Not that I want to be
. “Yes. He’s probably just running a little late.”
“Can I go ahead and get you something to drink while you wait?”
“Sprite with a cherry and twist of lime, please. Are Mr. and Mrs. Palermo here tonight?”
“Yes, ma’am, I believe the owners are here. Is anything wrong?” Worry etched the young face.
She gave him the reassuring smile she’d perfected over the years of working with nervous brides and frantic mothers of the bride. “No. I’d like to discuss planning a few events with them. But only if they have time. If they’re busy, I can come back early next week.”
His relief obvious, he grinned and nodded. “Yes, ma’am. And I’ll be right back with your cherry-lime Sprite.”
She turned her attention to the menu, pleased to see the broad range of selections.

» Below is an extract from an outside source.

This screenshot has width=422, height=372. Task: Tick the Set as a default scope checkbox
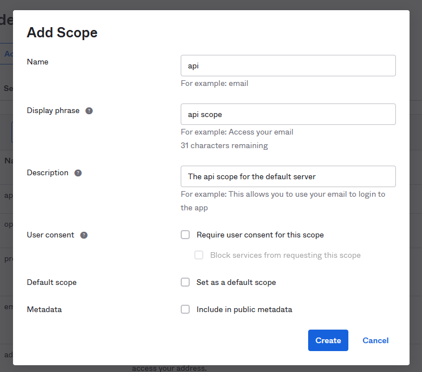185,282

The waiter returned with her soda. “Here you are. Can I get you an appetizer while you wait?”
She probably shouldn’t, but—“I’d like the fried calamari and crawfish tails, please, with the cayenne-Parmesan dipping sauce.”
“Excellent choice. My favorite.”
She listened to the specials, making a mental note of the eggplant roulade—“Fried or grilled rounds of eggplant smothered in a spicy cream sauce with crawfish, bacon, and fresh spinach”—and the jambalaya alfredo—“With chicken, andouille, and traditional Cajun seasonings in the cream sauce.”

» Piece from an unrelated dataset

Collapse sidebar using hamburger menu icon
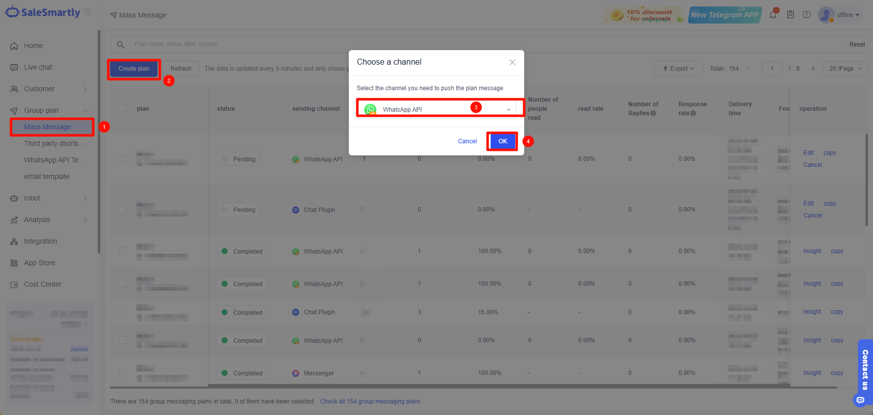This screenshot has width=873, height=415. 88,12
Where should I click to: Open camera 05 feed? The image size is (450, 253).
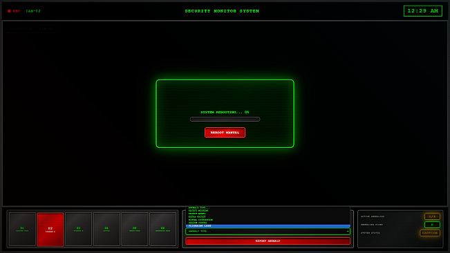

“I’ll be back with your appetizer in a little bit.” He glanced at
the still-empty chair across from her but didn’t comment before walking away.
Anne set the menu aside and zipped open her camel-colored leather planner. Taking out a legal pad and pen, she reviewed her notes all over the two-page spread for today and the notes for tomorrow, then wrote out a to-do list of what she still needed to accomplish before her eight o’clock meeting with the bride, groom, and minister in the morning.

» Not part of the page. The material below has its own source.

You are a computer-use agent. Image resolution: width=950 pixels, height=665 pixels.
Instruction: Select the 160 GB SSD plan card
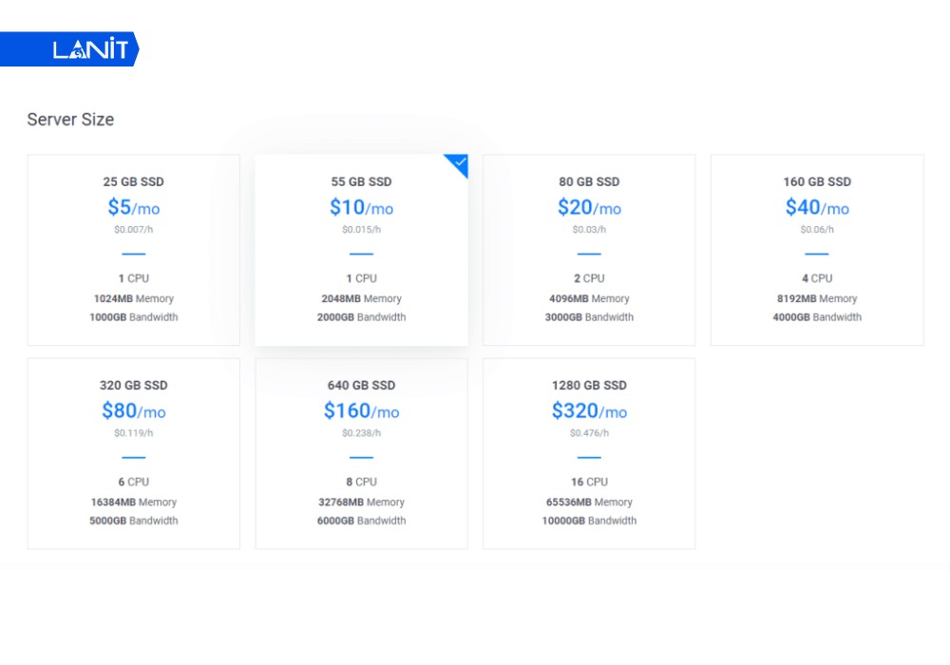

She looked up at the voice and stood to hug former clients. She chatted with the couple for a few minutes before they continued on to their table.
Anne had just regained her seat when another former client came over. Anne hugged the young woman around the bulge of her pregnancy as she asked Anne to plan her baby shower. They looked at Anne’s calendar and set an appointment to discuss ideas and dates.
The waiter returned with the calamari and crawfish tails and eyed the empty place as he set the dish on the table. “Do you want to wait until your companion arrives before you order?”
Maybe she should call to see what was going on. “Give me a few minutes?”
He nodded. “Enjoy the calamari.”
Grabbing her purse but leaving the planner on the table, Anne crossed the restaurant to the quieter lobby area outside the restrooms. She dialed and pressed the small cell phone to her ear.
Without ringing once, his voice mail picked up. His outgoing message gave his office phone number, which she repeated in her head while waiting for the tone. “Hi, this is Anne Hawthorne. It’s… a little after eight, and I’ve been at the restaurant for a while and just wanted to see when you think you might be getting here.” She left her number and disconnected, then called his office phone, which rolled
into voice mail after three rings. Rather than leave another message, when given the option, she hit the number 0. After a couple of clicks and an ad for the TV station, someone picked up.